Fig. 3: VgrG4 colocalizes with the ER.

VgrG4 localisation within the cells was analysed by confocal microscopy of A549 mCherryER cells (ER in red). Cells were infected with YeVgrG4 for 90 min, or Kp52145 for 3 h, or left uninfected (n.i.) VgrG4 was stained with VSV-G or FLAG (in green) (a). b Immunoblot analysis of VgrG4-tagged with VSV-G, Calnexin (ER marker) and Tom20 (mitochondria marker) in fractionated lysates of A549 cells infected with YeVgrG4 for 90 min or left uninfected (n.i.). c Confocal microscopy of A549 mCherryER cells infected with Y. enterocolitica encoding N- and C-terminal truncated forms of VgrG4 tagged with VSV-G for 90 min.

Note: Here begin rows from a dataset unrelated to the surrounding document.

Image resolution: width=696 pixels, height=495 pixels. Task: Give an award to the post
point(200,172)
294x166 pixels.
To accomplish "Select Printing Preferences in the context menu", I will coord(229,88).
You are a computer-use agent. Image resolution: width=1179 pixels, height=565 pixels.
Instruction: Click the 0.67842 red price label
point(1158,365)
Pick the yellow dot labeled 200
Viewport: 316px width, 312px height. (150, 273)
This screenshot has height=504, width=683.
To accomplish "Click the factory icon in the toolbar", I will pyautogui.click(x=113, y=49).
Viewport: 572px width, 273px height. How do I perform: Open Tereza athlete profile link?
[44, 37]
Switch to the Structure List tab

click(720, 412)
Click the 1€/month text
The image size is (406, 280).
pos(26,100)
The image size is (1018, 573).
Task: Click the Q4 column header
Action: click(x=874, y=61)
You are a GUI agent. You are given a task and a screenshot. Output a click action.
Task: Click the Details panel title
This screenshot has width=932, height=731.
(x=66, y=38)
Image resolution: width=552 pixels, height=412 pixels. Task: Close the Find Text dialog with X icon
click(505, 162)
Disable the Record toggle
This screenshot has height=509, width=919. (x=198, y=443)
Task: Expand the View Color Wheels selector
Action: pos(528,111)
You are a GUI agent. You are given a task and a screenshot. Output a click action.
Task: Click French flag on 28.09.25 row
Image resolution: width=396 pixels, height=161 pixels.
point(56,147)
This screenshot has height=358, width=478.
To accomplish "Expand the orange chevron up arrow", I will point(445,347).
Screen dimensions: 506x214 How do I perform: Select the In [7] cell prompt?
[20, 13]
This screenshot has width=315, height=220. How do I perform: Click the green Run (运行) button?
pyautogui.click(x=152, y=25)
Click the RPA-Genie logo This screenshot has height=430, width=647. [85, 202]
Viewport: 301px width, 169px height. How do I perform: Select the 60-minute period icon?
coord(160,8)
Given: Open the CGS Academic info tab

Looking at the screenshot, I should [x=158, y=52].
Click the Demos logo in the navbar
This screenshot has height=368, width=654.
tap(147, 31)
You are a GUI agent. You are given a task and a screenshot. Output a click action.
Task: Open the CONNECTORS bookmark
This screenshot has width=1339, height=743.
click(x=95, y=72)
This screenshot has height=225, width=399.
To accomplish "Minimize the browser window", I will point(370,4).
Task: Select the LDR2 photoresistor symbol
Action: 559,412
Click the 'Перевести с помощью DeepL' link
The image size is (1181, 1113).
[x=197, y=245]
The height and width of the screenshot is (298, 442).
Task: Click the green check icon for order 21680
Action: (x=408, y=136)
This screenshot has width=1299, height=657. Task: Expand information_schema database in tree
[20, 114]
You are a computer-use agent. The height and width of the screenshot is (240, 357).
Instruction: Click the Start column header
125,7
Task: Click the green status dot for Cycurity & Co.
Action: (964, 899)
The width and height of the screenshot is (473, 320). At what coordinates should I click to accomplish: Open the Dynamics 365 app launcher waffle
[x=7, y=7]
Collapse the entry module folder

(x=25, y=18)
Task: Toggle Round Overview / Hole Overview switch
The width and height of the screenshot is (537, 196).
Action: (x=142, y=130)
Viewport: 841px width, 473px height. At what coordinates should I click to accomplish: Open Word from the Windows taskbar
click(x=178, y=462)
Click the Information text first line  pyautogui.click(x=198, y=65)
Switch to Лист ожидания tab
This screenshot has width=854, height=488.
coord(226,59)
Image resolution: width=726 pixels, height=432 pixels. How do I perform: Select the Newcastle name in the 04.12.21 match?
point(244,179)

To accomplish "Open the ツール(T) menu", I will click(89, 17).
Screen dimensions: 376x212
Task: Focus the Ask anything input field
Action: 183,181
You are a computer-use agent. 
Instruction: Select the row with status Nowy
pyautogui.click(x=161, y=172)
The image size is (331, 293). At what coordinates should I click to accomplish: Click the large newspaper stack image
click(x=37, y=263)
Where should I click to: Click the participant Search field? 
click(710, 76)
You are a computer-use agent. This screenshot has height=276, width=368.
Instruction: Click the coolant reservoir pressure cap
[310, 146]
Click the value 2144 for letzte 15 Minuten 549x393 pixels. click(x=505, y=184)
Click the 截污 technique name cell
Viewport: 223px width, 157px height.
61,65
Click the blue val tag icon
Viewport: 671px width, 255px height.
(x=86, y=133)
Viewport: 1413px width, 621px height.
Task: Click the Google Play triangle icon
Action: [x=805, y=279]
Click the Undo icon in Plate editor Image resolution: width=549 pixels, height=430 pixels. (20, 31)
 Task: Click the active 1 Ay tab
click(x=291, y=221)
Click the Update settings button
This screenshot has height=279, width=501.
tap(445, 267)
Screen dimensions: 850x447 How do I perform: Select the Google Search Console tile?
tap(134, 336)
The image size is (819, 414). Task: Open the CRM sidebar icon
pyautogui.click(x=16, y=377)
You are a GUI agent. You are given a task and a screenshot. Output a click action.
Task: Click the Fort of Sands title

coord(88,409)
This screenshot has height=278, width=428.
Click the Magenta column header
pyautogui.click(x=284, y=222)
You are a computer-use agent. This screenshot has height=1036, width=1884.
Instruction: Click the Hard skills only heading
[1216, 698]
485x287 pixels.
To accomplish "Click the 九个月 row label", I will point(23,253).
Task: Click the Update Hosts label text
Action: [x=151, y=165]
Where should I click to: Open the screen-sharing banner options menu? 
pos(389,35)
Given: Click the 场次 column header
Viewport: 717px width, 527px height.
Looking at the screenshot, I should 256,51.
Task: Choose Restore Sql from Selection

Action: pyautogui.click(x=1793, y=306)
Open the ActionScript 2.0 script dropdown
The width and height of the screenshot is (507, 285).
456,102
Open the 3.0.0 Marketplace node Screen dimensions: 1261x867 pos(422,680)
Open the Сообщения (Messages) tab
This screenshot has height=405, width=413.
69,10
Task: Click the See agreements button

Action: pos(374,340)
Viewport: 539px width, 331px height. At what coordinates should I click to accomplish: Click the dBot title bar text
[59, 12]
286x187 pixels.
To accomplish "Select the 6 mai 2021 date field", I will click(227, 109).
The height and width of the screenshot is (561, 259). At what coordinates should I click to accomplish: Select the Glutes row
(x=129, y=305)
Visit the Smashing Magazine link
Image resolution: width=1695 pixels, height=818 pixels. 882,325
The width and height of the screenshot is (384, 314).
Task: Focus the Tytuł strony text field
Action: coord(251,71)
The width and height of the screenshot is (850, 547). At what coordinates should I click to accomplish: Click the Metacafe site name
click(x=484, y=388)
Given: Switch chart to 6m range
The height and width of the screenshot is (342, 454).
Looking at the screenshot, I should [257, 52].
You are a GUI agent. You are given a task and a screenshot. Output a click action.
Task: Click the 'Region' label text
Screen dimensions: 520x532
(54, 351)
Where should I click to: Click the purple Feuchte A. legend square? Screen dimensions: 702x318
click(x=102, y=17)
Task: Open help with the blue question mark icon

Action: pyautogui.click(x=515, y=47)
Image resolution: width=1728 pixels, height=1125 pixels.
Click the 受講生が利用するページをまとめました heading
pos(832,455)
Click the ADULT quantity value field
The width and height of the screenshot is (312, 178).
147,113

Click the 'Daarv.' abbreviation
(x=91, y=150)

To determine the tethering protein associating with VgrG4, A549 mCherryER cells were transfected with siRNAs for VAPB or MFN2 and infected with YeVgrG4 for 90 min (d). e Confocal microscopy of A549 cells transfected with the MFN2-YFP plasmid (MFN2 in green) and infected with YeVgrG4 for 90 min. VgrG4 was stained with VSV-G. f Immunoblot analysis of VSV-G (VgrG4) and GFP (MFN2) levels in immunoprecipitates of A549. 24 h after transfection with a MFN2-YFP plasmid, cells were infected with YeVgrG4 for 90 min. Lysates were immunoprecipitated using anti-GFP antibody, and membranes were first probed with antibody against VSV-G and subsequently with antibody against GFP. Pre-immune mouse IgG served as negative control. All images and immunoblots are representative of three independent experiments.